The last test is for medium files for a deep directory structure. Tables 7 and 8 contain the times and results for this test for all three journal devices. As with the medium files, shallow directory test (the previous test), only one test, file creation, that ran longer than 60 seconds. Comparing results for the three devices has the following observations.

  • File Creation:
    • Putting the journal on a second hard drive or a ramdisk produced slightly faster results than putting it on the same disk.

Summary

The journal is an important aspect of a file system from a data integrity perspective and also a performance perspective. Many file systems in Linux allow you to put the journal on a different device. This flexibility gives the opportunity to use various block devices to improve performance.

This article examines three options for placing the journal for ext4: (1)On the same disk as the file system, (2)On a second drive, and (3)On a ramdisk.

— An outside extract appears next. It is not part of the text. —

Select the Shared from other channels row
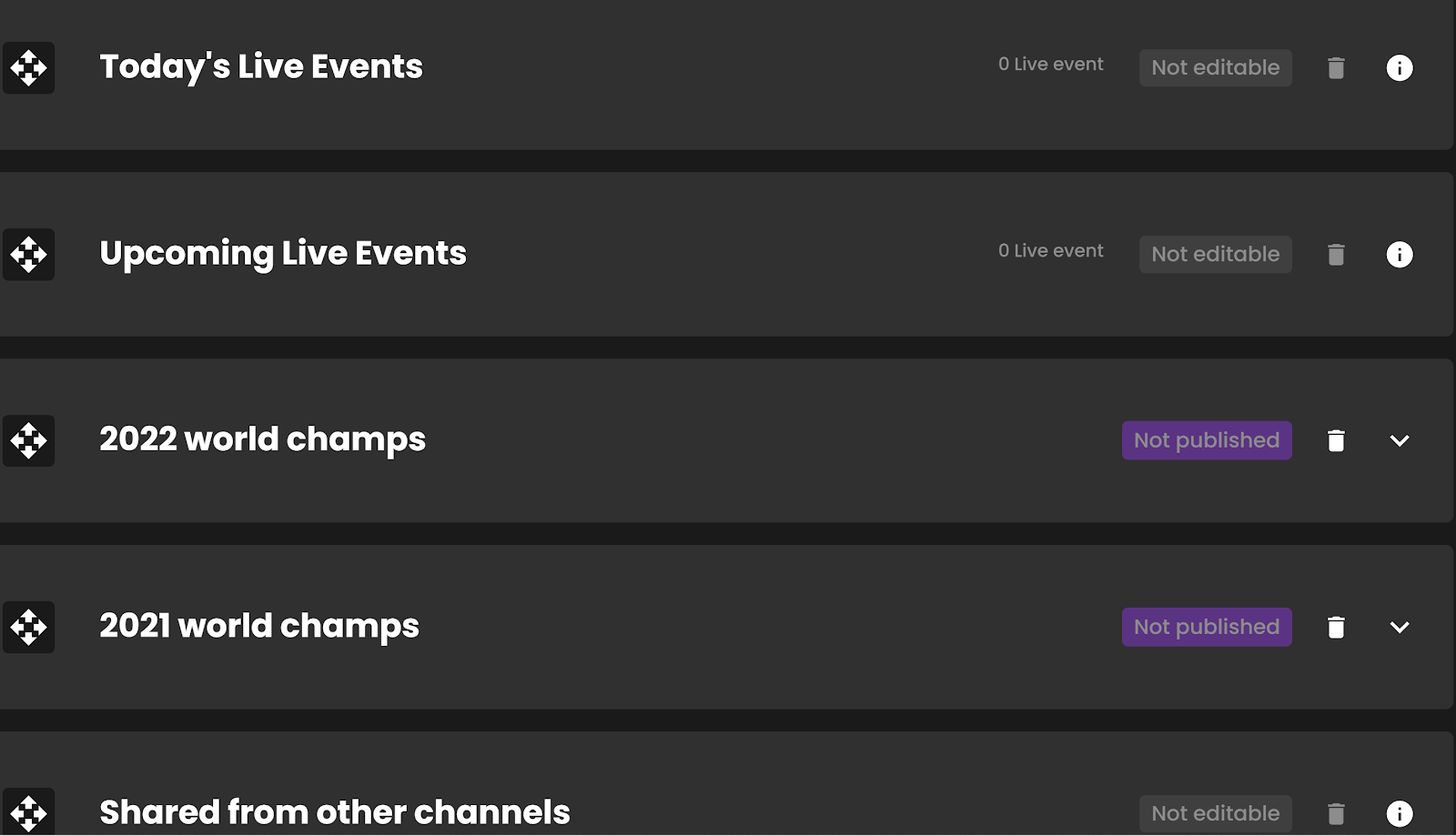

To contrast the three options metadata tests using the benchmark fdtree were run. This metadata benchmark is easy to run (only requiring bash) and has been used before in metadata testing.

The results are a bit mixed with no clear journal location as the winner. One would have expected the ramdisk to produce the fastest file system performance in terms of metadata performance but only in one or two instances was the ramdisk faster than the other two options. In a larger set of cases, using a second hard drive was found to be just as fast or faster than using a ramdisk.

The reasons for the ramdisk not producing faster results is not known at this time. Further testing will have to be performed, but there is some speculation that the size of the journal played a role. If you compare the results in this article to the results in a previous article one would see that the results here are much slower. It is presumed that is is because the size of the journal was artificially constrained to be 16 MB. Future testing will focus on determining if this is the cause.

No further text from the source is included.